Some people are put off by the whole water intake thing - "Eighty ounces - Oh my God, I can't possibly do that - I'd have to put my office in the bathroom because I would always be in there, blah blah blah..." I can understand some of that because I seem to have a bladder the size of a peanut. When I am doing the water thing, I pee a lot. However, there are some creative ways to deal with all the peeing, one of which I will share with you right now, because I know you are DYING to have my amazing and endlessly interesting insight.

Upon waking up in the morning, I almost always feel fuzzy-headed and my eyelids are so heavy sometimes I need to physically lift them with my fingers to see my way to the bathroom. I stagger down the hall (even my balance is impaired by my semi-comatose state) and feel my way into the bathroom, turning on the shower, my only hope for true consciousness. Before getting in, however, I fill a 34 ounce water bottle with tepid, not cold, water. I bring that bottle into the shower with me and take a long drink - several big gulps. Set it down, wash my hair, rinse. Another big long drink. Set it down, wash my face. Another big long drink. Set it down, wash the body, rinse. Another big long drink. Done with shower, done with almost half of my water intake for the day. I only need drink one more of those over the course of the day and a twelve ounce diet soda and I am SO done.

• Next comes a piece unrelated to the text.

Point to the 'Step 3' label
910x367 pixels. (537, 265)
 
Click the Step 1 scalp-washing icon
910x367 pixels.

The benefits of this Water In the Shower Ritual (I am all about rituals today, aren't I?): First of all, I am having a major accomplishment only moments after waking - does it get more positive than that? Second, I will have at least an hour or more in my house to begin the pee release but for some reason, the peeing isn't too terribly bad - perhaps because of the all night drought. (I kind of imagine the water entering my body and my body seeping it up like a big sponge). In any event, peeing in the comfort of my home is always nice and I generally get to work having to pee but then I am not running back and forth to the bathroom as much as I would if I drank all that water that quickly AT work later in the day. Finally, the very best benefit of Water In the Shower - it totally wakes you up. It's better than coffee in that way. Betcha didn't know that, did ya? Mmm hmm. My eyelids are fully lifted by the time I exit my bathroom and begin my day.

Today's weight: 165.2
Today's exercise: Nordic track most likely - it's too cold to take the baby in the jogger!
Song of the Day: Would Not Come - Alanis Morrisette (Where is she now?)